Markets have also been full of plot twists and unexpected connections in 2023. Central banks have continued tightening, but risk assets have risen strongly as a result. This is not something you would expect and the market calls this “no landing”. They mean that since rate rises have not caused a recession yet, they might as well keep buying risk assets, and since there is no recession, the central banks keep tightening. I don’t claim to be the smartest, but don’t think there is any such thing as no landing, but I keep hearing people talk about it like it might be true.
The S&P is trading at 19x forward earnings. The earnings yield is the inverse of this, which is just over 5% – below US interest rates at 5.5% and below investment grade bond yields. Again this is unusual – it is usually higher than both, which is the risk premium for holding equity. The US equity risk premium tends to be 4%-6%. Let’s call it 5%, plus the 5.5% risk free rate would give you an earnings yield of 10.5%, which implies a p/e of 9.5x – the S&P would have to halve from here. As it is, with no risk premium at all you are dependent on earnings growth for equity returns – a clue perhaps as to why not just technology stocks, but specifically profitable tech have been the best performers this year. At the same time Goldman Sachs tell me the total number of unprofitable listed companies in the US has risen from 10% in 1960 to almost 50% in 2022, but the market is treating these companies more harshly.
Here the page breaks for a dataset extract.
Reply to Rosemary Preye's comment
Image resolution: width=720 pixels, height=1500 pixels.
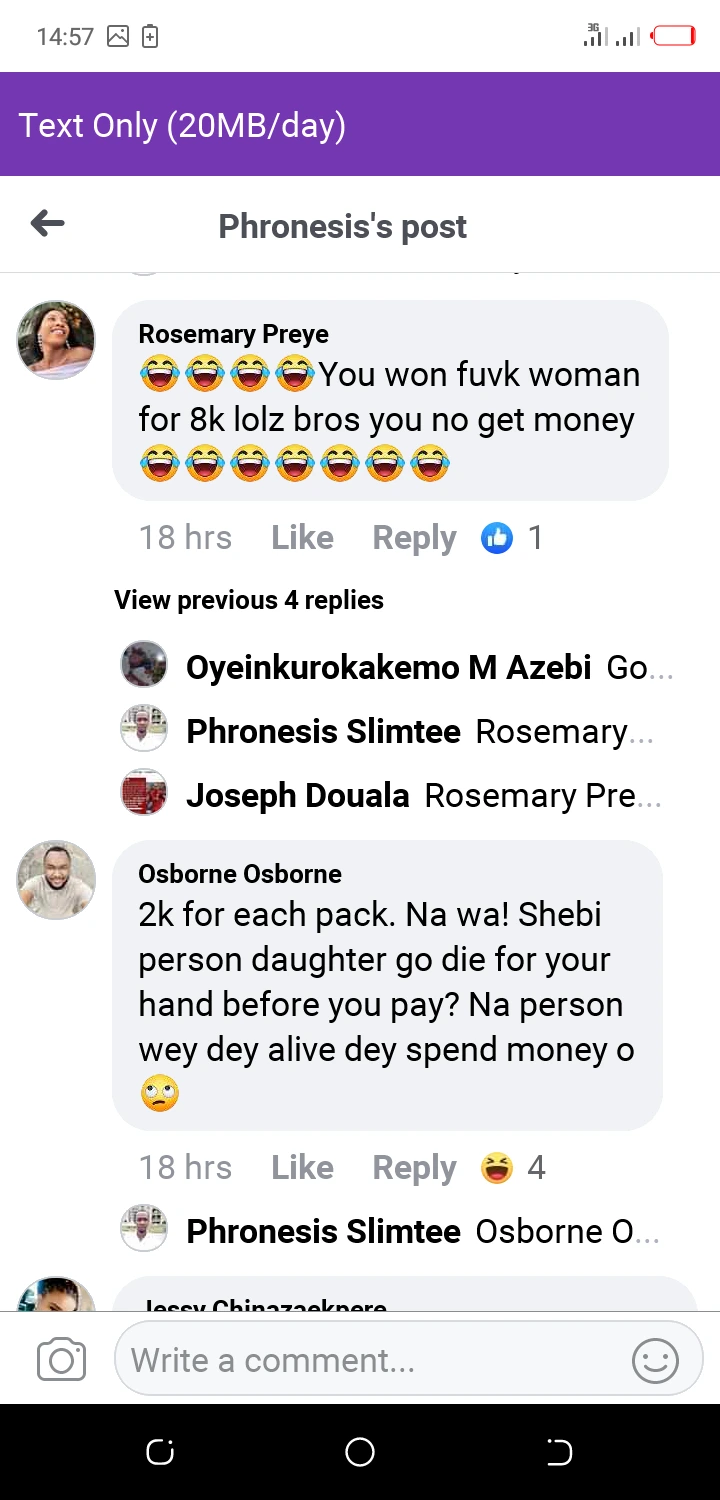pos(414,538)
The key driver behind all this is the yield curve, which has been inverted for some time – meaning rates at the short end are higher than the long end, instead of the other way around. Its effect is being felt across the whole market and a number of otherwise unrelated trades have become correlated. It is causing investment trust discounts to widen, high yield bonds have outperformed investment grade, which in turn are outperforming government bonds, a long position in high beta currency is outperforming traditional safe havens such as the Swiss franc, or Japanese yen. Risk on is very much outperforming risk off everywhere you look.
In spite of this, the market is still focused on inflation, but from 2024 onwards it flattens out – a little over 2% in Europe and the US, closer to 4% in the UK – while rates and rate expectations remain high. What does this mean? There are two possibilities. One is the market is discounting very high growth in the future, or the other is that – apologies for the jargon – the r* is too high. R* refers to a neutral or equilibrium level of interest rates. The trouble with this is that r* has been structurally coming down for decades now due to lower global growth and demographic changes. It was up around 7.5% in the 1980s but has been flat around 2.5% since the turn of the century. It would be unusual to say the least if the market suddenly decided it should be higher, which leads us back to the first possibility – but who thinks we are about to see runaway global growth?
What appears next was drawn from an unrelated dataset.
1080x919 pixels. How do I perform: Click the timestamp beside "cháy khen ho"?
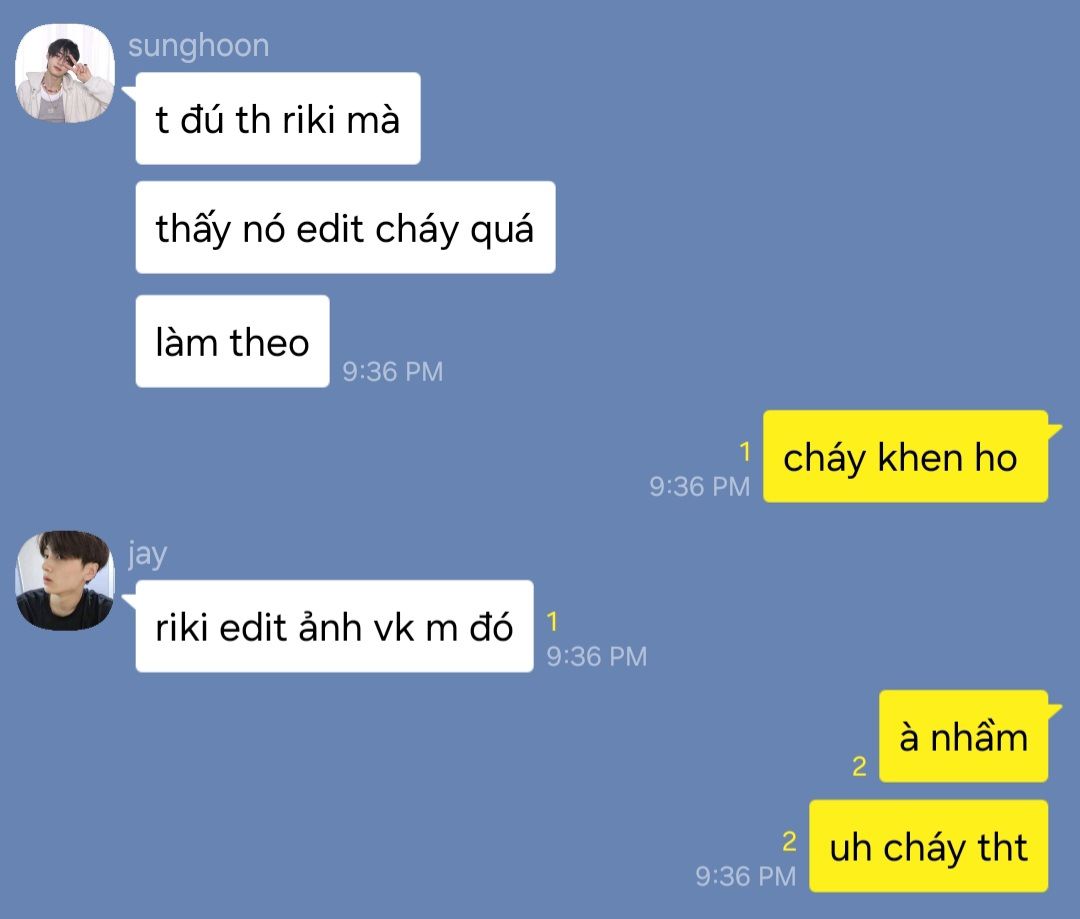699,486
It can’t last and it won’t. Elections are due in 2024. Something will break – we seem to forget it already has. We used to call them Silicon Valley Bank and Credit Suisse. Last week brought news that UBS earned a record $29bn profit, up from $2.6bn last year, following their $3bn rescue of Credit Suisse, which took place behind closed doors on a Sunday. Nice work if you know the Swiss regulator well enough. No landing for UBS, but the rest of us will probably get one of some kind, sooner or later.